The three-story structure provides 7,000-square feet of art collection storage, creates a receiving area for new pieces arriving at the museum, and adds space to accommodate physical care of the collection. It also houses the main mechanical plant for the entire museum and its storage spaces. The plant was re-designed to regulate temperature and humidity at a constant level year round. These and other restoration and improvement efforts created a state-of-the-art conservation environment for the museum’s artwork. Without these improvements, the museum was as risk of losing its accreditation from the American Association of Museums (AAM). AAM certification impacts a museum’s ability to lend and receive prominent exhibits.
The 31,200-square foot Collections Building is composed of three rectangular volumes decreasing in height and width as the building progresses northward away from the museum. The west façade, facing the entry court, is a continuous brick wall that steps down as the volumes recede. Void of fenestration the brick is toned a deep rich brown, clear coated to provide for gentle reflections and trimmed with fine blades of stainless steel. Its only accent is a lone stainless steel bench that marks the termination of the Grand Allee. The simple expression, separated from the original facility by zinc clad panels adjacent to the Chinese Lion stair, is intended to create a serene dialogue with Saarinen’s museum.
The eastern side of the Collections Building presently denotes the service court for the museum and the entrance court for the adjacent Studio Building. This space is ultimately expected to become part of the new entry drive court when the final phase of the museum master plan is in place.
The stepped volumes of the Collections Building are clad in the same brick as the Studio Building, simplifying the overall palette. Also anchoring this edge of the structure is a series of 12-foot high zinc-clad steel panels that enclose the Collections Building’s service court. The panels act as a counterpoint to the lead-coated copper panels on the Studio Building. Completing the composition is a large square stainless steel clad projected window. Here the deep brown brick wrapping the structure from the west unites with the light red brick on the east façade to engage the window and define the Seminar Room within.
The building’s interior is an expression of utilitarian concrete block construction enhanced to an artistic light. The joints of the standard gray block have been raked and the concrete’s soft coating retained to create a subtle, luminous backdrop to finely crafted details throughout. Primary openings within the block have stainless steel plate surrounds and mahogany plank doors are introduced with custom stainless steel push/pulls all to accentuate the act of crossing each threshold. Circulation paths give way to recessed niches of stainless steel and granite, which provide additional spaces for display of art.

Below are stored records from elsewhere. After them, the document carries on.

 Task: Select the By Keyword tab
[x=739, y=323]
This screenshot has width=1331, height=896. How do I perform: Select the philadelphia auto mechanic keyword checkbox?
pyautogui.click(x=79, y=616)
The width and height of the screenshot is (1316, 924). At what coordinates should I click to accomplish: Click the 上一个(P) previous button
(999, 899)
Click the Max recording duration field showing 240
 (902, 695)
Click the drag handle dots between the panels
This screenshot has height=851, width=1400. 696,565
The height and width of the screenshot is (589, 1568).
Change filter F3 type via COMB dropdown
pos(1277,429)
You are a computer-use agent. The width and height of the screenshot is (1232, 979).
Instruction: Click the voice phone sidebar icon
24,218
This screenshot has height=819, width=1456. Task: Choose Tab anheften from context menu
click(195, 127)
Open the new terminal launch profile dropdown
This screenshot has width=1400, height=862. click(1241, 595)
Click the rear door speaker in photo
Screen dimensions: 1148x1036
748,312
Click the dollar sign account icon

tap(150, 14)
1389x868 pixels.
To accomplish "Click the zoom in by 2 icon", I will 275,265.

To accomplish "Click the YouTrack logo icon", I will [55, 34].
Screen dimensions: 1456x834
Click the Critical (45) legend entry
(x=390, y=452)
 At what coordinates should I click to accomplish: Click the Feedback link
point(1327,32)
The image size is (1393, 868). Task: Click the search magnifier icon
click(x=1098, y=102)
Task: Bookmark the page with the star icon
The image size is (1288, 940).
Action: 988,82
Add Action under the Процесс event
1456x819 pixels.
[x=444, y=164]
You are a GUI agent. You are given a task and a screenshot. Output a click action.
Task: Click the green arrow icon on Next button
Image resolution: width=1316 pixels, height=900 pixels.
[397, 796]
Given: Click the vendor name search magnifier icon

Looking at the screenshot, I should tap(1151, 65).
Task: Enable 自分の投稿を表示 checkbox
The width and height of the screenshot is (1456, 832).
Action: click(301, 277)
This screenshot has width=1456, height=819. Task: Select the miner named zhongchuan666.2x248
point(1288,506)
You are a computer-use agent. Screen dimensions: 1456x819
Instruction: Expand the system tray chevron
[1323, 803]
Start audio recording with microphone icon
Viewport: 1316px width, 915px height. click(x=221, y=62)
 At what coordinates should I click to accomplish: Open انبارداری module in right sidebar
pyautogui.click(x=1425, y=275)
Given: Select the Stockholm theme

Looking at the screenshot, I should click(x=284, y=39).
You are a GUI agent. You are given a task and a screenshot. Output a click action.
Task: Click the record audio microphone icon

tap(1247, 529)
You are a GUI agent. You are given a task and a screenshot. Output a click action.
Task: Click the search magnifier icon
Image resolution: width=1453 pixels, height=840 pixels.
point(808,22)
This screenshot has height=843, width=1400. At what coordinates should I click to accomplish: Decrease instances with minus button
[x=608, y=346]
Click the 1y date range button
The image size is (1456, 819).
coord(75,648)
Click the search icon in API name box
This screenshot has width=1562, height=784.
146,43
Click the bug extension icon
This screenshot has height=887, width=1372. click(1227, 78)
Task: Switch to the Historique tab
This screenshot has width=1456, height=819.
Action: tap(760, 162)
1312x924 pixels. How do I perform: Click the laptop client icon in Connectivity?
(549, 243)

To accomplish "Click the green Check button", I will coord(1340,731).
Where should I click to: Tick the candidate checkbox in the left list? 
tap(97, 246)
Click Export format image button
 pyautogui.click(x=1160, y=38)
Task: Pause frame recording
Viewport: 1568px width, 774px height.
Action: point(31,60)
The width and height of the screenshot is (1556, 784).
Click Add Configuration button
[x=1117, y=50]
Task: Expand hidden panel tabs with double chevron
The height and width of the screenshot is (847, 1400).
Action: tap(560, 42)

Cranbrook: Past Influences, Future Vision
Cranbrook Academy of Art has been described as “America’s Bauhaus,” in recognition of the singular impact the school – one of the nation’s leading graduate schools of art, architecture, and design – has as a place of artistic creation. The Museum’s collection of art and objects includes sculpture, paintings, models and drawings, ceramics, glass, furniture, textiles, and metalwork, and it is renowned for its variety, depth, and unrivaled quality.
The Collections Building is envisioned to promote learning about art within a renowned architectural icon. The completion of this project will allow the museum’s full collection of design, textiles, ceramics and fine art to be displayed and accessed, underscoring the pedagogical mission of Cranbrook by bringing the collection to life for a new generation of artists, students and visitors.